BEGIN

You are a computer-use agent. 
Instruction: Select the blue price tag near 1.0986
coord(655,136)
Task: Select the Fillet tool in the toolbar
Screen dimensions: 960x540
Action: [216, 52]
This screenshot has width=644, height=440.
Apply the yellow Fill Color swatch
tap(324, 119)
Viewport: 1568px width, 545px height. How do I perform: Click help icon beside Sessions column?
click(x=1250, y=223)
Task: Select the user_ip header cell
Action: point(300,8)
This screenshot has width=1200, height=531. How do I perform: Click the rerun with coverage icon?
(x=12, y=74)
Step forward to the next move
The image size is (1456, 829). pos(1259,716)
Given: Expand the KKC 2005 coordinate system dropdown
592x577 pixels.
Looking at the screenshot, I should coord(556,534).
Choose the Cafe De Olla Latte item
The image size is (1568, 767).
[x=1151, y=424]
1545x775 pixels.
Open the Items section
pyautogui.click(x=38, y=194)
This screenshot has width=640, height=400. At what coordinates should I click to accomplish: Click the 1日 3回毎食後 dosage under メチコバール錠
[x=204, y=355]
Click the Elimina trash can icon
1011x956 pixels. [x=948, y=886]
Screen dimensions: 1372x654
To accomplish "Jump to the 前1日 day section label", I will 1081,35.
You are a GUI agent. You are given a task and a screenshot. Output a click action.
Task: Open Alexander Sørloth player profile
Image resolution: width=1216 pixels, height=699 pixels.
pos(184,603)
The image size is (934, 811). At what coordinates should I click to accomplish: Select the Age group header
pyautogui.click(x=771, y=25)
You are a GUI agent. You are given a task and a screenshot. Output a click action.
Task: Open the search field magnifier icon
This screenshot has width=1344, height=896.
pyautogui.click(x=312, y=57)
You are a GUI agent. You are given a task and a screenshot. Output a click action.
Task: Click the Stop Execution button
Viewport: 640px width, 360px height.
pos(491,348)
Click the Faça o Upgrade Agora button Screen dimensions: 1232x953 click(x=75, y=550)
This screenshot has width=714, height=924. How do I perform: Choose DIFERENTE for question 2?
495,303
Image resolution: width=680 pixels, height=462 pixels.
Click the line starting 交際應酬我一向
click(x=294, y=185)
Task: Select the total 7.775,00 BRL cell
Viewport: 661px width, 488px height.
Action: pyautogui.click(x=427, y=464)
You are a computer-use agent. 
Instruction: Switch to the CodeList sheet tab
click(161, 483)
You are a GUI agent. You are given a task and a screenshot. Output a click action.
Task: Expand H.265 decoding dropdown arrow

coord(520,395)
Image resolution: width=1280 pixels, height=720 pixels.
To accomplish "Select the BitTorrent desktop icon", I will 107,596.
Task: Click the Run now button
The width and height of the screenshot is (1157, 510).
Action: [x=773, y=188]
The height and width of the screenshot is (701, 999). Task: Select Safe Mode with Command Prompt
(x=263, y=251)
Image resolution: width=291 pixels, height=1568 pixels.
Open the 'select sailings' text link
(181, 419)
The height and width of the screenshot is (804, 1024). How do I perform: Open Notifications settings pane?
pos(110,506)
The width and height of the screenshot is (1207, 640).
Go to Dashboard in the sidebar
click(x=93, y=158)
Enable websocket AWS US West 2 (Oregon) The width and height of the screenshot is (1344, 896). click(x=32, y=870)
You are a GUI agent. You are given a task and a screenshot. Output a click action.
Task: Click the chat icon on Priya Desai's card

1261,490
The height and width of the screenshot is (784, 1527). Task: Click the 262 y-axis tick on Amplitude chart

END

**Task brief**
Starting at the line with "Instruction: Switch to the CodeList sheet tab", print each remaining line of the listing above exactly as it appears.

**Task output**
Instruction: Switch to the CodeList sheet tab
click(161, 483)
You are a GUI agent. You are given a task and a screenshot. Output a click action.
Task: Expand H.265 decoding dropdown arrow

coord(520,395)
Image resolution: width=1280 pixels, height=720 pixels.
To accomplish "Select the BitTorrent desktop icon", I will 107,596.
Task: Click the Run now button
The width and height of the screenshot is (1157, 510).
Action: [x=773, y=188]
The height and width of the screenshot is (701, 999). Task: Select Safe Mode with Command Prompt
(x=263, y=251)
Image resolution: width=291 pixels, height=1568 pixels.
Open the 'select sailings' text link
(181, 419)
The height and width of the screenshot is (804, 1024). How do I perform: Open Notifications settings pane?
pos(110,506)
The width and height of the screenshot is (1207, 640).
Go to Dashboard in the sidebar
click(x=93, y=158)
Enable websocket AWS US West 2 (Oregon) The width and height of the screenshot is (1344, 896). click(x=32, y=870)
You are a GUI agent. You are given a task and a screenshot. Output a click action.
Task: Click the chat icon on Priya Desai's card

1261,490
The height and width of the screenshot is (784, 1527). Task: Click the 262 y-axis tick on Amplitude chart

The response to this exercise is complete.